## Challenge 1
In the Perl rounding thread, rewrite the passage from "The FAQ answer" up to and including "dominate the calculation.", swapping "dominate" for "overwhelm".
## Challenge 2
In the Perl rounding thread, how much faster than sprintf() can a compiled rounding function be?
## Challenge 3
Resume the Perl rounding thread, picking up right after its final sentence.

## Selected passage
= = =

Velocity Reviews > Perl > Rounding a float in Perl?

# Rounding a float in Perl?

jon rogers
Guest
Posts: n/a

 10-27-2003
Hi

Is there any good way to round a float into n decimals in Perl?

I'd like to see

round(\$float,5); # rounds \$float to (at most) 5 decimal digits

which would turn
1.234446732653623
into
1.23445

(or some equivalent functionality)?

JR

Anno Siegel
Guest
Posts: n/a

 10-27-2003
Bernard El-Hagin <(E-Mail Removed)> wrote in comp.lang.perl.misc:
> jon rogers <(E-Mail Removed)> wrote in news:bnimib\$38\$(E-Mail Removed):
>
> > Hi
> >
> > Is there any good way to round a float into n decimals in Perl?
> >
> > I'd like to see
> >
> > round(\$float,5); # rounds \$float to (at most) 5 decimal digits

>
> [...]
>
>
> perldoc -q round

The FAQ answer is "use sprintf()", which is fine in most cases. It
must be said, however, that sprintf() is a slow function, and if a
lot of rounding is going on it can easily dominate the calculation.
Even a pure Perl rounding function, along the lines of

sub round {
my \$x = shift;
my \$y = 0.5 + abs \$x;
my \$abs = int \$y;
\$abs -= \$abs % 2 if \$y == \$abs;
(\$x <=> 0) * \$abs;
}

is twice as fast, and a compiled rounding function can be ten times
as fast.

= = =

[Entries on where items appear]
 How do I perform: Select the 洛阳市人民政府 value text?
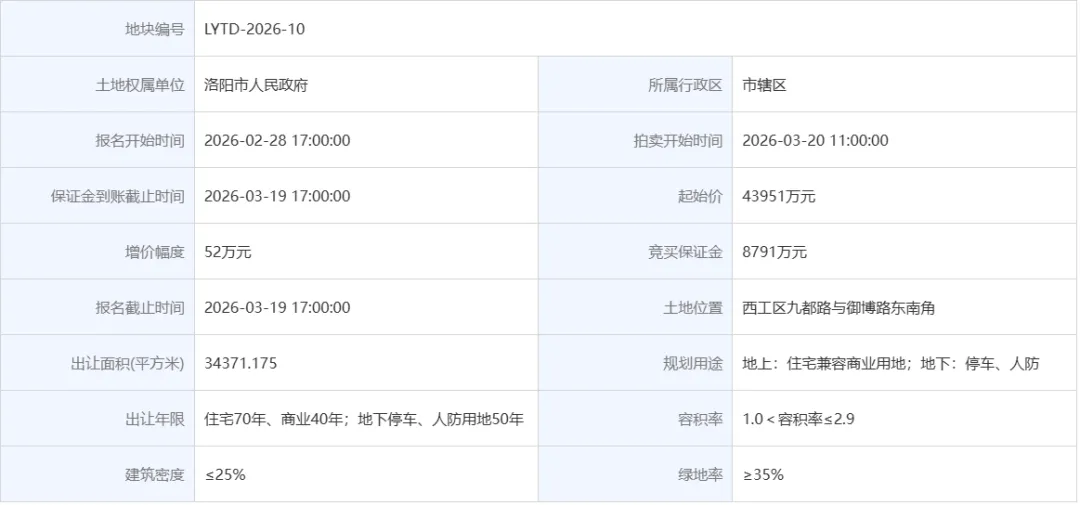point(256,85)

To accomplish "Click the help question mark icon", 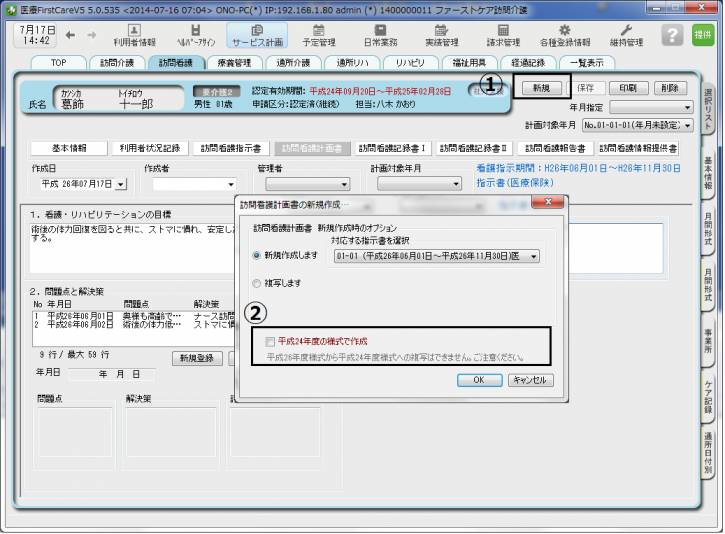I will (674, 35).
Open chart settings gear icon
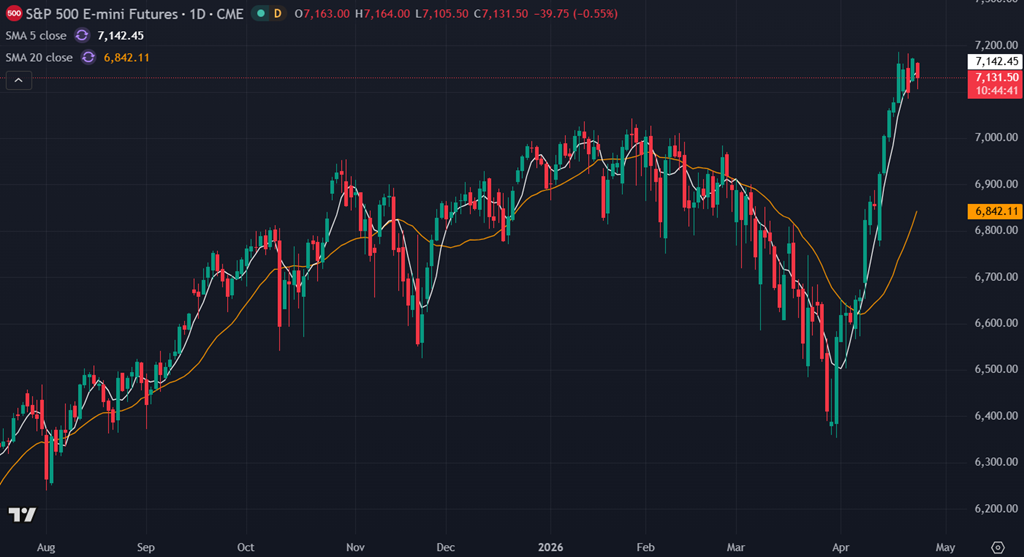This screenshot has height=557, width=1024. (x=996, y=547)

= = =

## Output 1
The FAQ answer is "use sprintf()", which is fine in most cases. It
must be said, however, that sprintf() is a slow function, and if a
lot of rounding is going on it can easily overwhelm the calculation.

## Output 2
Up to ten times as fast.

## Output 3
Anno

Bart Lateur
Guest
Posts: n/a

 10-27-2003
jon rogers wrote:

>Is there any good way to round a float into n decimals in Perl?
>
>I'd like to see
>
>round(\$float,5); # rounds \$float to (at most) 5 decimal digits
>
>which would turn
>1.234446732653623
>into
>1.23445

sprintf

\$float = 1.234446732653623;
\$rounded = sprintf "%.5f", \$float;
print \$rounded;

However, that doesn't remove unnecessary trailing zeroes, or the decimal
point for integers.

--
Bart.

Philip Newton
Guest
Posts: n/a

 10-29-2003
On 27 Oct 2003 11:27:56 GMT, http://www.velocityreviews.com/forums/(E-Mail Removed)-berlin.de (Anno
Siegel) wrote:

> The FAQ answer is "use sprintf()", which is fine in most cases. It
> must be said, however, that sprintf() is a slow function, and if a
> lot of rounding is going on it can easily dominate the calculation.
> Even a pure Perl rounding function, along the lines of
>
> sub round {
> my \$x = shift;
> my \$y = 0.5 + abs \$x;
> my \$abs = int \$y;
> \$abs -= \$abs % 2 if \$y == \$abs;
> (\$x <=> 0) * \$abs;
> }
>
> is twice as fast, and a compiled rounding function can be ten times
> as fast.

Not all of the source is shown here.